These are the key concepts you need to understand to accurately answer the question.

Binomial Expansion
Binomial expansion is a technique used to expand expressions that are raised to a power, specifically binomials, which are algebraic expressions containing two terms. In our problem, we are dealing with the expression \( (3+h)^2 \). To expand this expression, we apply the formula for a binomial squared: \( (a + b)^2 = a^2 + 2ab + b^2 \).
Let's break it down step by step:
  • First, square the term 3: \(3^2 = 9\)
  • Next, find twice the product of 3 and h: \(2 \times 3 \times h = 6h\)
  • Finally, square the term h: \(h^2\)
Combine these results, and you'll get \(9 + 6h + h^2\). This expansion allows for the expression to become manageable for further operations, such as simplification or evaluation in limits.
Simplifying Fractions
Simplifying fractions is all about reducing them to their simplest form by eliminating common factors in the numerator and the denominator. In this exercise, after expanding the numerator, we obtained the expression \(\frac{9 + 6h + h^2 - 9}{h}\). This simplifies to \(\frac{6h + h^2}{h}\).
To simplify this fraction, we first factor out the common factor "h" from the numerator:
  • Factor \(h\) from \(6h + h^2\): \(h(6 + h)\)

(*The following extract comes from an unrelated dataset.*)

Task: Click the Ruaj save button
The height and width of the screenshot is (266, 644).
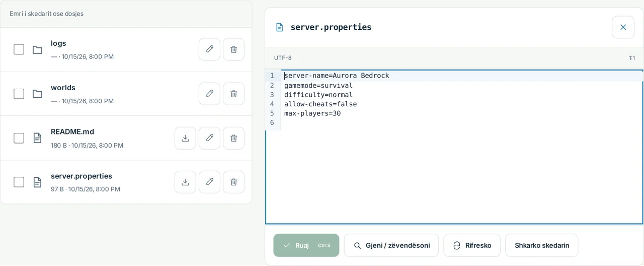Action: pyautogui.click(x=306, y=245)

By cancelling the "h" from both the numerator and the denominator, you're left with the simple expression "6 + h". This step is crucial in reducing the complexity of expressions, making it easier to evaluate in subsequent mathematical operations.
Calculating Limits
Calculating the limit of a function involves finding the value that a function approaches as the variable approaches a certain point. In calculus, it's a fundamental concept used in defining derivatives and integrals.

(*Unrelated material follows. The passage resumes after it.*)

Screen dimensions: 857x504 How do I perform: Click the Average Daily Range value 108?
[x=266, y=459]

For this problem, after simplifying the expression to \(6 + h\), we need to calculate the limit as \(h\) approaches 0:
  • Substitute \(h = 0\) into the expression: \(6 + 0\)
  • The limit, therefore, is \(6\)
This calculation shows how the expression behaves as \(h\) becomes infinitesimally small. Understanding limits is essential, as it forms the foundation for many concepts in calculus and helps in analyzing the behavior of functions at certain points.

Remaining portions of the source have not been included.